DOCUMENT SEGMENT
= = = =

Hilltop and MS ..... Pick the ONE or TWO you can't be without. Oh I do like those Daytona coupes.....Keep them coming..


----------



## Hilltop Raceway

Pick one??? That's like choosing for a free cone of icecream... I'm thinking Butter Pecan and possibly the white/red flamed 55... RM

https://www.baskinrobbins.com/content/baskinrobbins/en/products/icecream/flavors.html


----------



## RjAFX

Hey a Jamoca 57 would look good.....Hard to choose, brother hard to choose, but the White with Red Flames is outstanding.

Scott time to go PorcsheCupRacing.


----------



## RjAFX

Bubba 123 said:


> I'm into the GT's as well...NICE "Gulf" Liveries!!! :thumbsup:
> 
> Bubba 123 :wave:


Bubba .... We have ten of those bloody Blue and Orange ones. I have six of them in my care and four in my Sons care. That's ten that are MINT, I bet we have another six track car's. Overall my favorite body type. From the 917 to the new 908.


----------



## vansmack2

It is very hard for me to choose a favorite, but I choose the Blue 57 Nomad in the back row on the left for this post. I choose that car because it is one of the oldest car bodies I have. It used to be a Magnatraction chassis years ago, but now resides on a Tomy Turbo chassis. Also, my first real car I bought was a 57 Chevy 4 door sedan. I loved that car, and missed it ever since I had to get rid of it many years ago. It got rearended by someone who had no insurance, and a suspended drivers license.


----------



## Hilltop Raceway

These would be my user friendly go to guys...
Seems to be a lot of road film on the glass, need some tear off's  ... RM


----------



## hifisapi

Im not a big AFX fan, (TYCO guy here) , but I always liked the AP vettes, preferably the blue and white one.


----------



## RjAFX

Hey all Nomads are cool .... and so damn many colors. The Monza GT is another outstanding example. I have them all, like the Wt-Bl-Rd-Or #5 third The blk #25 second.. I have a solid white that just looks good. Solid white not stripped, the light holders are molded solid white everything. I always wanted to decal it up.....to afraid the decals will yellow it. So I guess that's my number one MonzaGT.

hifi .... what are you into?


----------



## hifisapi

RjAFX said:


> hifi .... what are you into?


My cup of tea is tyco from 1970-1985 or so...


----------



## hifisapi

hifisapi said:


> My cup of tea is tyco from 1970-1985 or so...


Well I say 1985, but I pretty much collected everything tyco till the end, its just that I get more of a kick out of the earlier stuff.


----------



## hifisapi

vansmack2 said:


> It is very hard for me to choose a favorite, but I choose the Blue 57 Nomad in the back row on the left for this post. I choose that car because it is one of the oldest car bodies I have. It used to be a Magnatraction chassis years ago, but now resides on a Tomy Turbo chassis. Also, my first real car I bought was a 57 Chevy 4 door sedan. I loved that car, and missed it ever since I had to get rid of it many years ago. It got rearended by someone who had no insurance, and a suspended drivers license.


I like the black one with the white roof, that's not an AFX original, what is it?

= = = =

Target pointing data
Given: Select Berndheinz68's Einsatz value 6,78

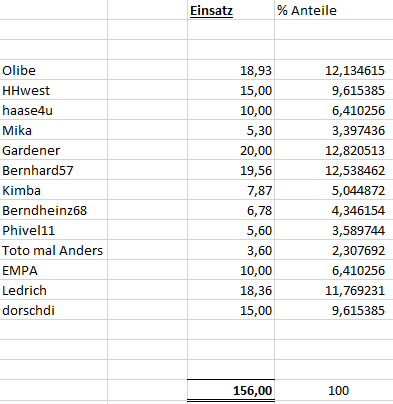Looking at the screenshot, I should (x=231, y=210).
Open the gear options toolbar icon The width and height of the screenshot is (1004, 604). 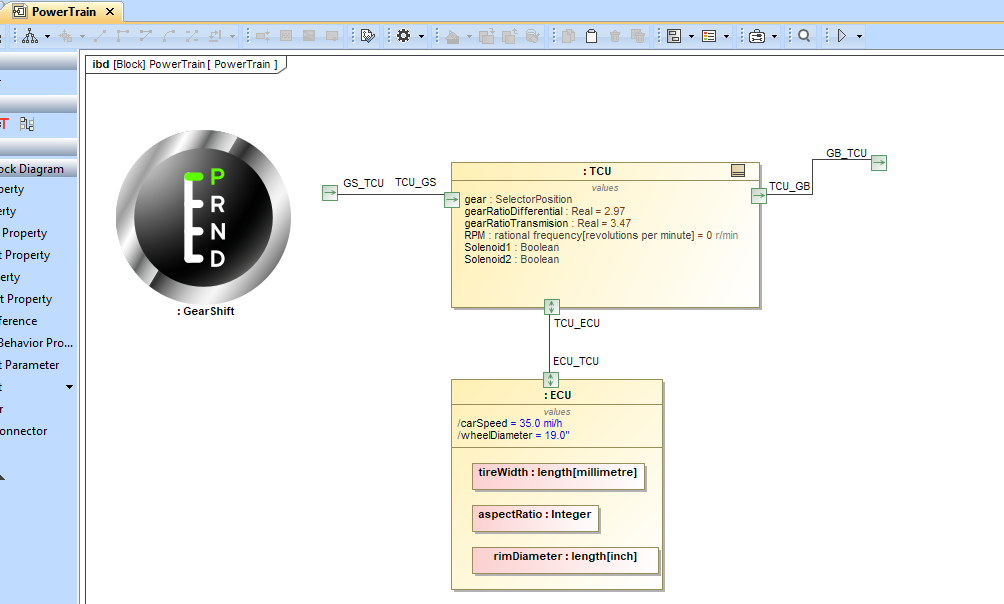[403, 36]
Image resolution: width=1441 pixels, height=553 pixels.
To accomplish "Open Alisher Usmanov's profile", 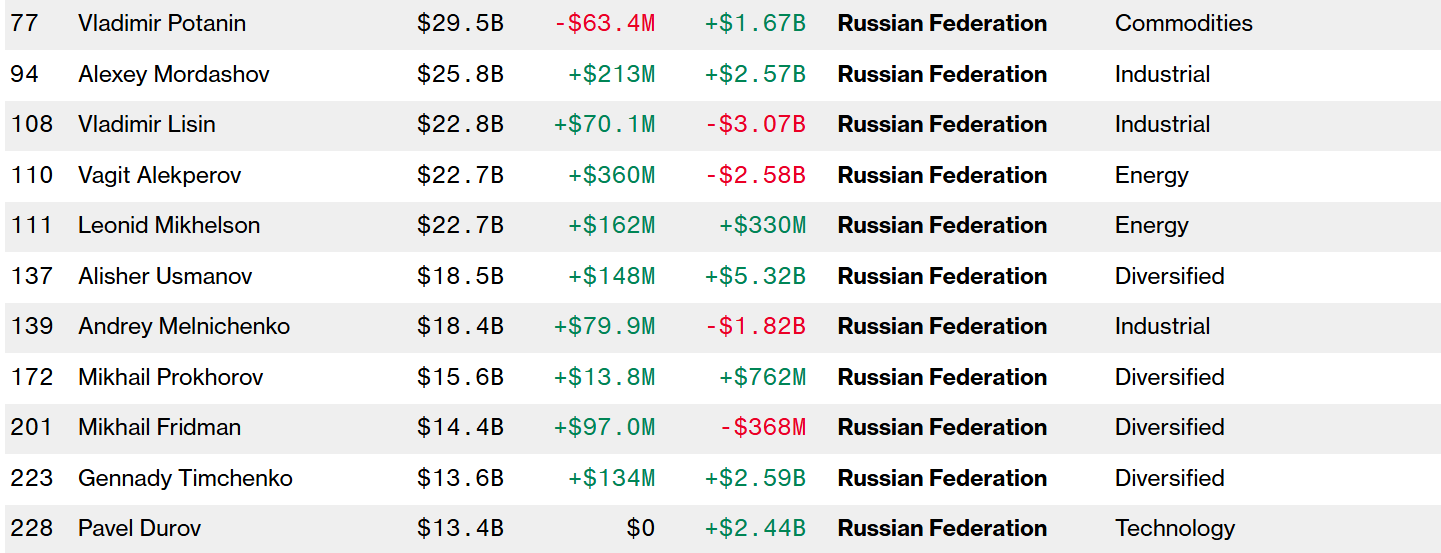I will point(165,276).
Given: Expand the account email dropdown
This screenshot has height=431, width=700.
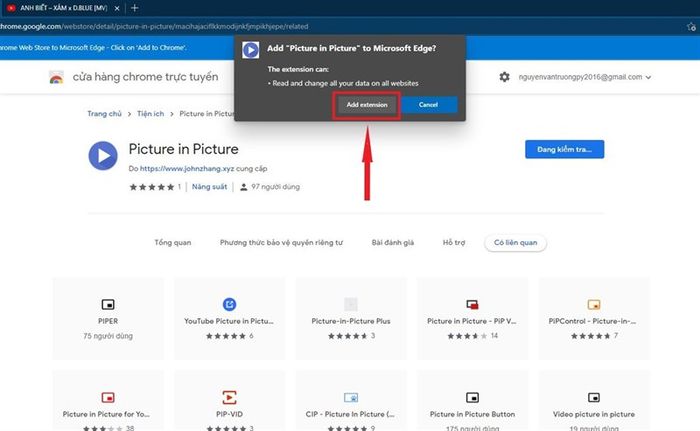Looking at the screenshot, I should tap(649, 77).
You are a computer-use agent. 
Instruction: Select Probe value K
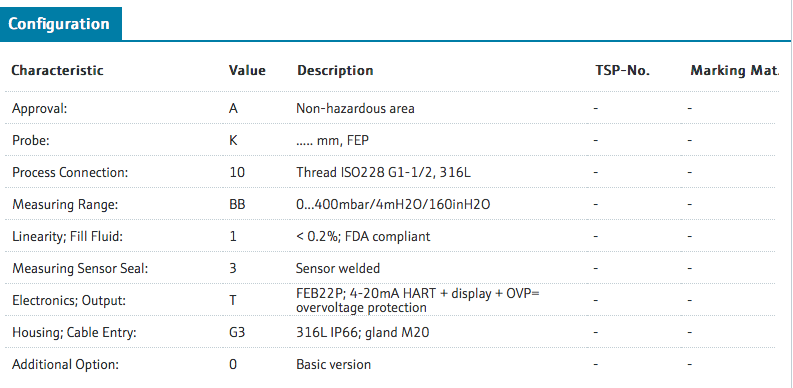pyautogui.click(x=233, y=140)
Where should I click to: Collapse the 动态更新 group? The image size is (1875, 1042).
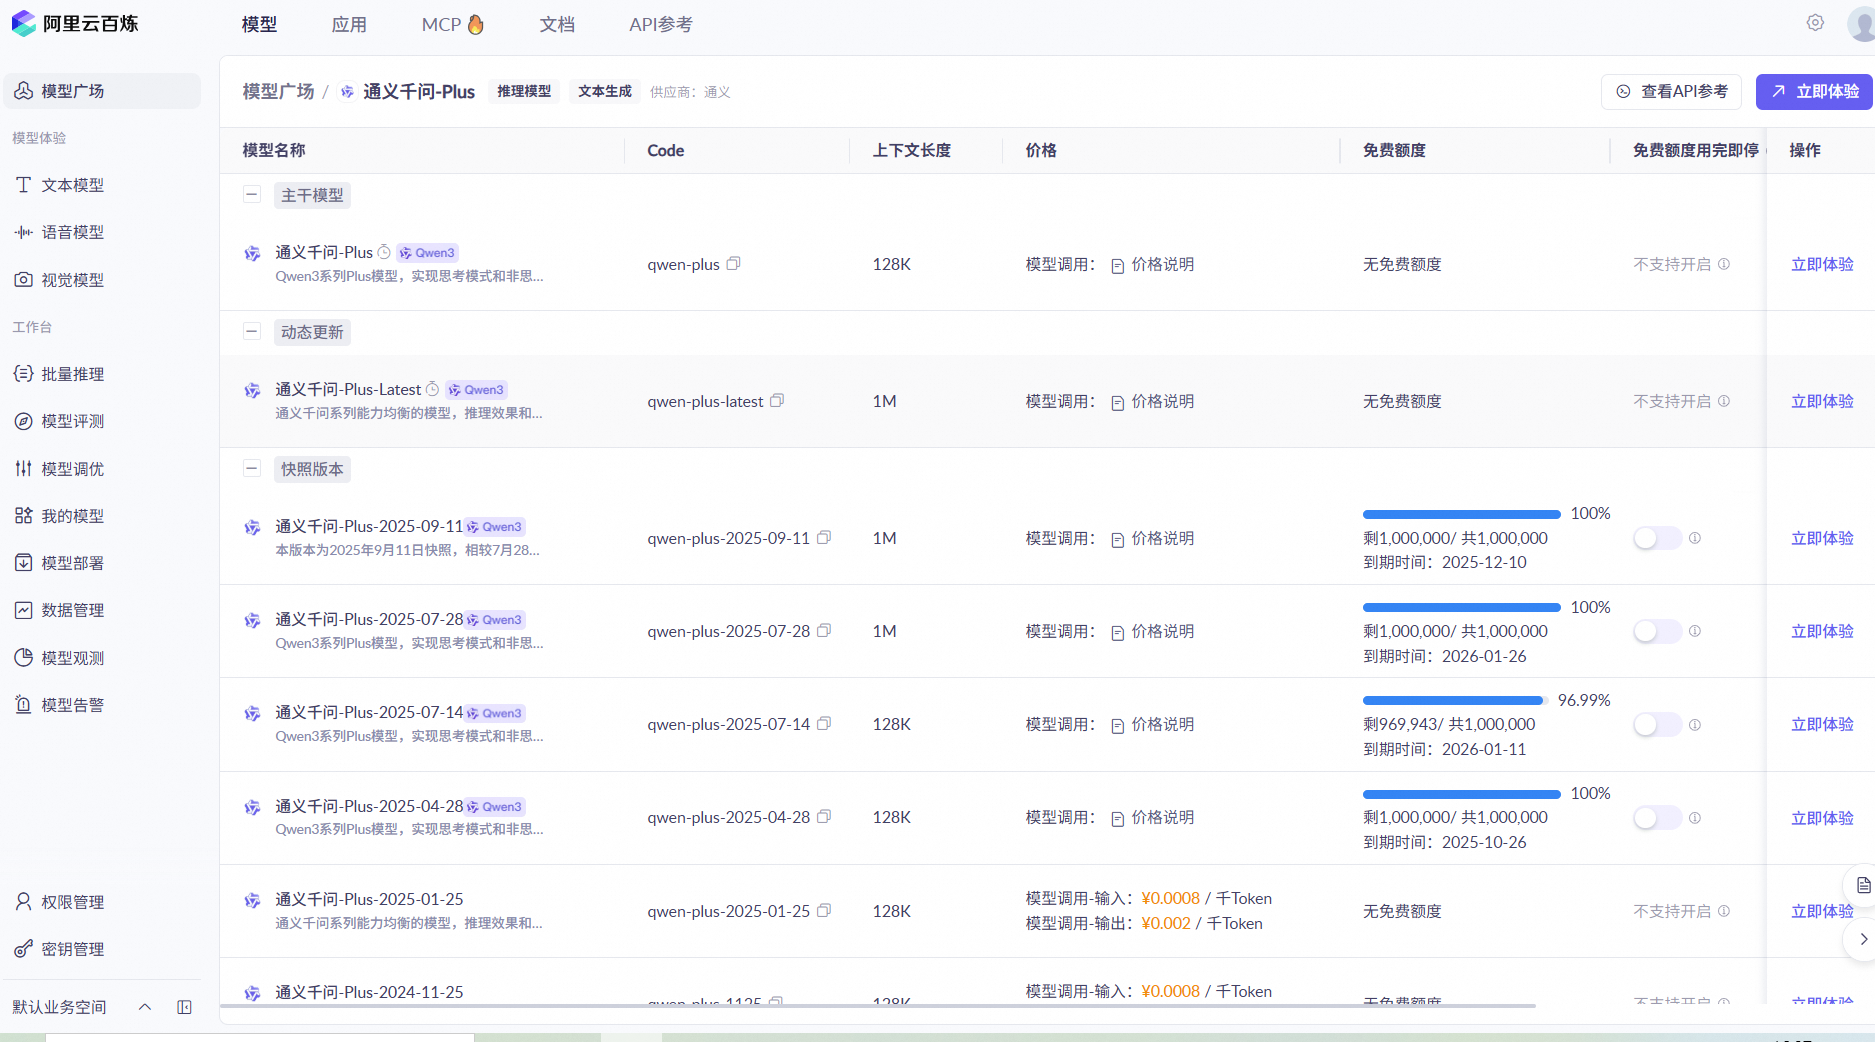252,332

= = = =

Summarize the forum thread above in two sentences.

SOLUTION FOR THIS TASK
Participants in the thread name favorite cars from their collections: Hilltop Raceway leans toward the white/red flamed 55, RjAFX praises that same car along with the Gulf-livery GTs, the Nomads and the Monza GT, and vansmack2 picks a blue 57 Nomad that is one of the oldest bodies owned and now runs on a Tomy Turbo chassis. hifisapi, a Tyco collector who most enjoys pieces from about 1970 to 1985, has always liked the AP Vettes, especially the blue and white one, and asks what the black car with the white roof is, since it is not an AFX original.